Spearman’s correlation analyses for each model are presented in Table 6. A significant negative correlation was observed between FKGL and FKRE across all models: r = −0.730 (p = 0.002) for ChatGPT-3.5, r = −0.764 (p = 0.001) for ChatGPT-4o, and r = −0.838 (p < 0.001) for Gemini 2.0. Additionally, a significant positive correlation between reliability and usefulness was found in all three models: r = 0.870 (p < 0.001) for ChatGPT-3.5, r = 0.546 (p = 0.035) for ChatGPT-4o, and r = 0.714 (p = 0.003) for Gemini 2.0. No other statistically significant correlations were detected among the remaining variable pairs (all p > 0.05).

4. Discussion

In the current study, the Google Gemini 2.0 model demonstrated a significantly better FKRE score compared to ChatGPT-3.5 and ChatGPT-4o. Additionally, the model achieved significantly better FKGL scores than ChatGPT-3.5 and ChatGPT-4o, indicating enhanced readability. Furthermore, both reliability and usefulness ratings were significantly higher for ChatGPT-4o and Gemini 2.0 than for ChatGPT-3.5. ChatGPT-4o also exhibited greater semantic similarity compared to ChatGPT-3.5. No significant differences in semantic similarity were observed among the other models. A negative correlation was found between the FKRE and FKGL scores across all models. In addition, a positive correlation was observed between reliability and usefulness ratings in all three models, while no significant correlations were identified among the other parameters.
Ankylosing spondylitis is an autoimmune chronic inflammatory disease often seen in young men [24]. Environmental factors such as genetic and epigenetic factors, autoimmune antibodies, abnormal inflammation, stress, and gut dysbiosis are the most frequent causes of this disease. Mechanical stress, vitamin D deficiency, low estradiol levels, infections like Klebsiella pneumoniae, and oxidative stress have also been found to be among the risk factors [25,26,27,28]. In addition to spinal symptoms, the disease may also be accompanied by findings such as peripheral findings, psoriasis, and inflammatory bowel disease [29].
It has been determined that there are delays in diagnosing ankylosing spondylitis over time. This disease is grouped under the umbrella of spondylarthropathies, and the definition is divided into two: Axial spondyloarthropathy and non-radiographic spondyloarthropathy [30,31]. This distinction has contributed greatly to early diagnosis and initiation of treatment.

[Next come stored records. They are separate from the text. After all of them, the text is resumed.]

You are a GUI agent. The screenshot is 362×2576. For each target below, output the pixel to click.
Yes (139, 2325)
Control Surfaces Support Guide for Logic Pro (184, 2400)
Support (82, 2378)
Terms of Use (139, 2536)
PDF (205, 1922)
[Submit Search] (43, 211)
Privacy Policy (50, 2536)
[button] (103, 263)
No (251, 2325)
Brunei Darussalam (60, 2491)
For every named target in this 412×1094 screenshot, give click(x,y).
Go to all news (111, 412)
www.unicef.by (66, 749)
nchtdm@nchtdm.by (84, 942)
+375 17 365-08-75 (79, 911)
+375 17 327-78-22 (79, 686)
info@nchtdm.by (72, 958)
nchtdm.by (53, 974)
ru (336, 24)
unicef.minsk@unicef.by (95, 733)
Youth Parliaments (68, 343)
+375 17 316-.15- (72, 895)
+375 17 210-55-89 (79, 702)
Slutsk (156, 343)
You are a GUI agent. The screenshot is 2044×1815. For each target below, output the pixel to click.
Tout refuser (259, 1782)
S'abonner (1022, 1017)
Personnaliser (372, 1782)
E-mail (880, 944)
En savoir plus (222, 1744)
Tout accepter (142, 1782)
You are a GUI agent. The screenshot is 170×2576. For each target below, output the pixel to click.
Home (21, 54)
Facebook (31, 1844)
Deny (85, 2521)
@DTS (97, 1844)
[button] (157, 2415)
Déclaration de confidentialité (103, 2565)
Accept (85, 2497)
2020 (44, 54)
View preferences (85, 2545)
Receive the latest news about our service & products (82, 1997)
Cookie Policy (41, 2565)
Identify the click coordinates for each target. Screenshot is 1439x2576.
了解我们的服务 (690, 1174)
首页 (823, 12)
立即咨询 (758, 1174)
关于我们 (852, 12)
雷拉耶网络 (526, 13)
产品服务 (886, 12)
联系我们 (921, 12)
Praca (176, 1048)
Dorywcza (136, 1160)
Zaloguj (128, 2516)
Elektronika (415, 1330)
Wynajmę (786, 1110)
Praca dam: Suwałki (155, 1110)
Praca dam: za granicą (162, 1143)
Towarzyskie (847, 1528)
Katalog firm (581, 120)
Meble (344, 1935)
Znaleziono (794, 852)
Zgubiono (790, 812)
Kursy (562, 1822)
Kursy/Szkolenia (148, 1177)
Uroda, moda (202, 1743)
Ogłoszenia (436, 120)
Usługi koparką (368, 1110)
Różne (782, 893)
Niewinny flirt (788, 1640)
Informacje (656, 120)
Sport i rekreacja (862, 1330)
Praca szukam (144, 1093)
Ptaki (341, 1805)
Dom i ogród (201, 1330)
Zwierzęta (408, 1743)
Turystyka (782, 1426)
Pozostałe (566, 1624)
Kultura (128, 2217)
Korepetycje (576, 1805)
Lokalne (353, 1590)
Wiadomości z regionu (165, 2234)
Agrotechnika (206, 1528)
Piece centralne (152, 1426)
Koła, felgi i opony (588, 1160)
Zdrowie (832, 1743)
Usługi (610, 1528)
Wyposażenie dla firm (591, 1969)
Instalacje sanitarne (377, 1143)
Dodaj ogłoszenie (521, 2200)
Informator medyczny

In addition to these developments, the diagnostic criteria and treatment guidelines have been constantly updated by the EULAR and ASAS [4,5,6]. This has allowed the patient and doctor to make decisions on treatment in light of scientific updates. The disease activity has been controlled easily, deformities have been prevented, and the patients’ quality of life has been improved significantly [3]. In addition to the renewal of diagnostic criteria and treatment guidelines, many new TNF-blocking agents have come into use in pharmacological treatment. Also, more emphasis has been placed on non-pharmacological treatments and rehabilitation methods, resulting in more success in treatment [32,33].
The developments are not limited to this. Artificial intelligence has been started to be used in the field of rheumatology [9]. Possible diagnoses began to be questioned by both patients and healthcare professionals by entering symptoms [10]. The test results were entered, and a diagnosis was requested. Furthermore, radiology images were uploaded to these programs, and these programs were asked to rank the possible diagnoses [10,11,12].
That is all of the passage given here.